You can get more lower level debug information by adding

SerialLogHandler logHandler(LOG_LEVEL_TRACE);

to your firmware code.

@mcen I don’t have time to get these traces, because I have subsequently determined two universal natural laws of the Particle universe:

  1. If you are using cellular, use 1.3.1-rc1, or else your Boron will most certainly be destroyed and enter permanent states of disconnectivity (which I have observed with 1.5.0 and newer);
  2. If you are using cellular, use an external power-switching hardware watchdog.

I am of high confidence that your reflashing issues above are similar to mine and are because Particle ruined the cellular firmware post-1.3.1-rc1. Downgrade and install an external power switching watchdog to save you extreme amounts of future pain and frustration. Take it from me. You’ll thank me later. (See my recent threads for more info)

1 Like

Hi @mcen, our support and engineering teams are interested in knowing more about what’s going on here. We’d like to investigate this further. Would you mind submitting a support ticket with your logs along with the associated device ID for this unit? We’d like investigate this device’s behavior and potentially reach out to our telephony partner to gather additional insight.

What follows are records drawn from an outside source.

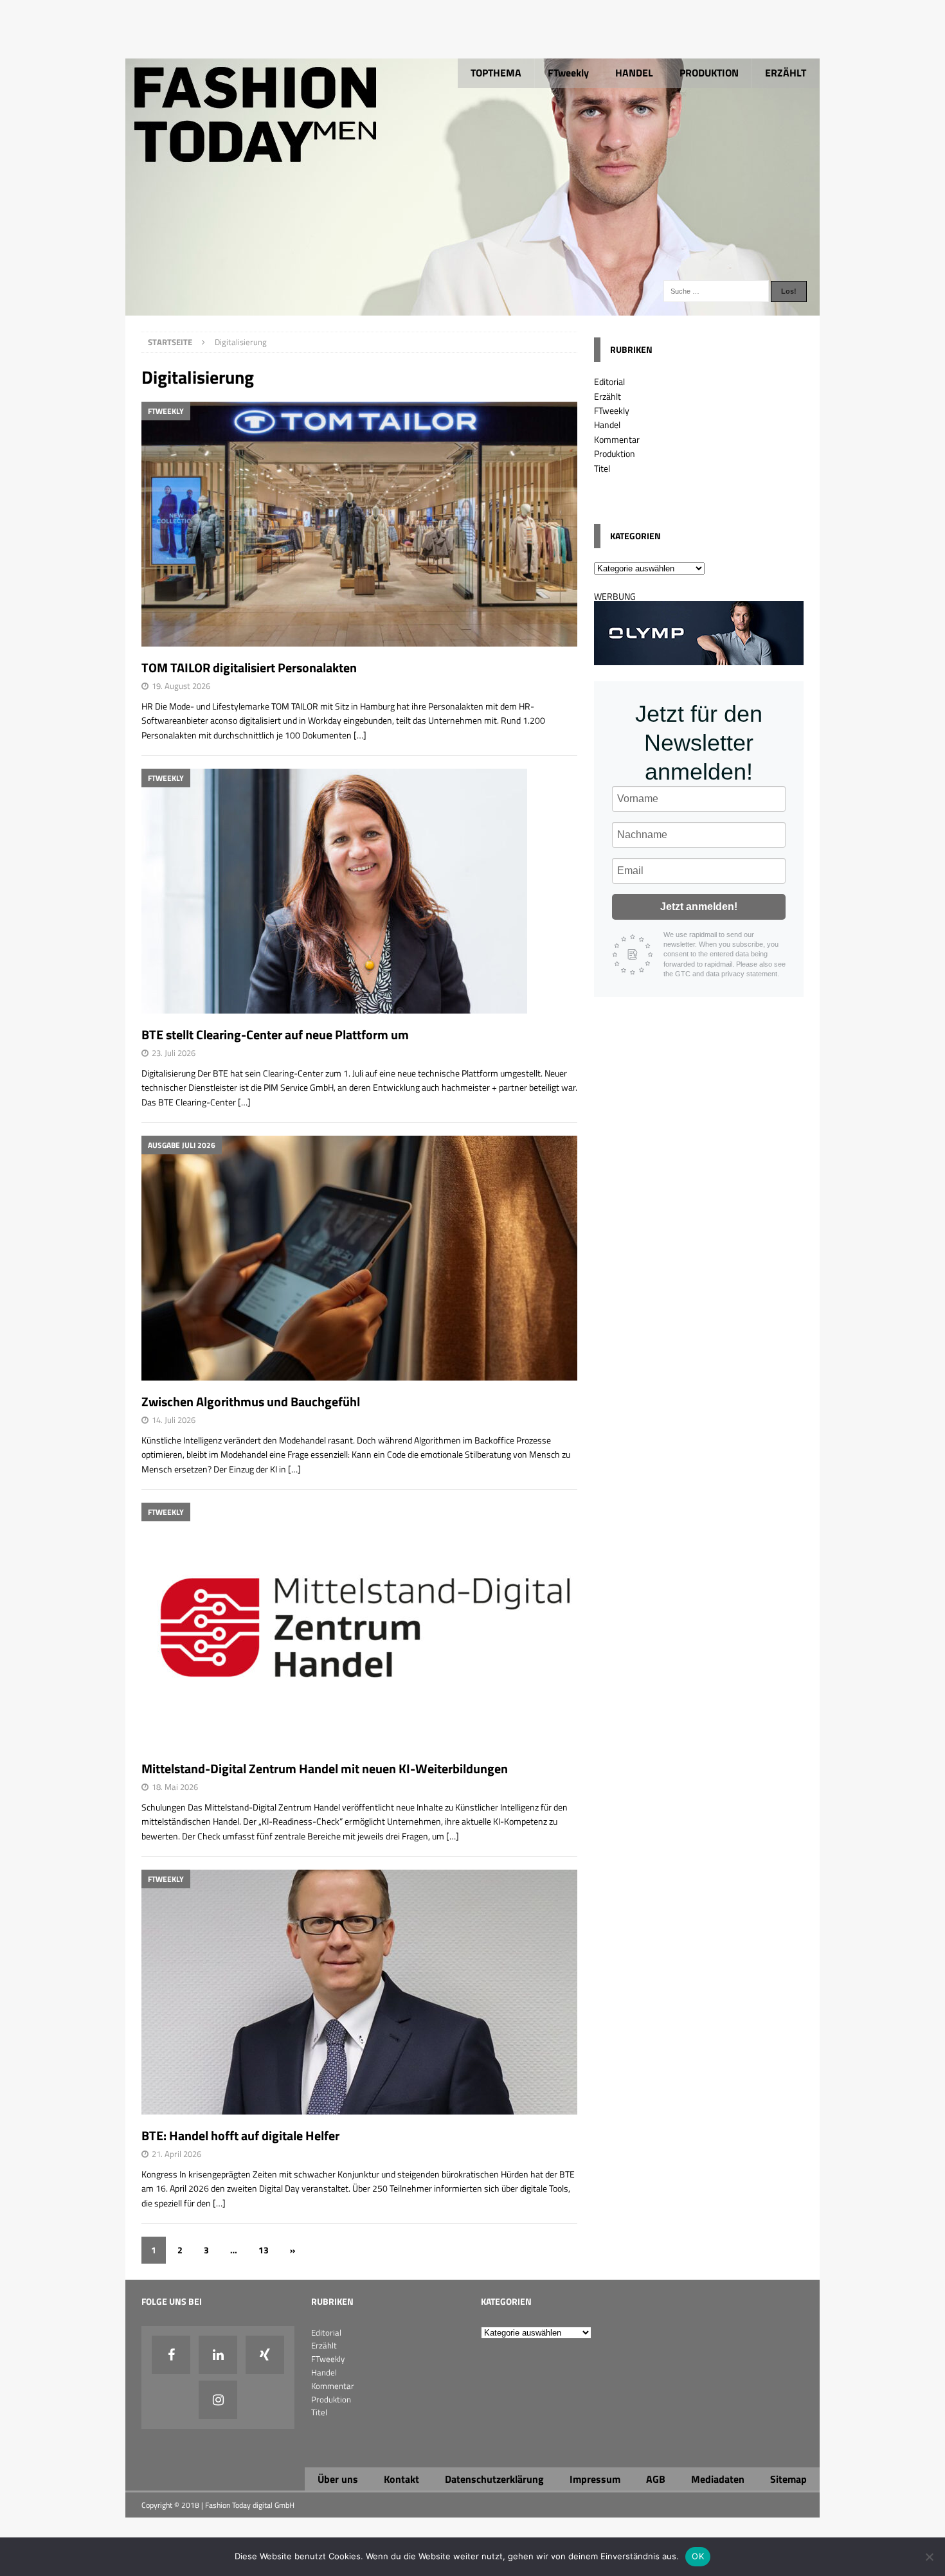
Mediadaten (717, 2479)
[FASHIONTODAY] (472, 308)
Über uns (338, 2479)
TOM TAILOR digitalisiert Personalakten (249, 667)
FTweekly (568, 72)
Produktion (614, 453)
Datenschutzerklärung (494, 2479)
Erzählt (607, 396)
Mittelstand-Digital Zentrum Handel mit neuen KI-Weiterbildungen (324, 1768)
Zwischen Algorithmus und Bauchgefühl (250, 1401)
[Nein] (929, 2556)
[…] (360, 735)
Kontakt (401, 2479)
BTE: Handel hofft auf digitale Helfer (240, 2135)
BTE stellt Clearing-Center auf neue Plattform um (275, 1034)
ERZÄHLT (785, 72)
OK (698, 2556)
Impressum (595, 2479)
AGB (655, 2479)
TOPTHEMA (496, 72)
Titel (602, 468)
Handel (607, 424)
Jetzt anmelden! (698, 906)
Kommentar (617, 439)
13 (263, 2250)
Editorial (609, 381)
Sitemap (788, 2479)
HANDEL (634, 72)
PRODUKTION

@mcen to clarify – this may be the result of a connectivity management issue in Device OS, but there does seem to be something weird happening on the network side making it possible that is an issue with the SIM.

The logs reveal that the device is connecting as a roaming connection, but then immediately disconnecting GSM and reconnecting as a HOME connection. This is an abnormal connect sequence that we’d like to explore deeper to find and resolve the root cause.

The purpose behind collecting more information via support is so that we can investigate corresponding cloud side logs and request additional network logging from our telephony partner.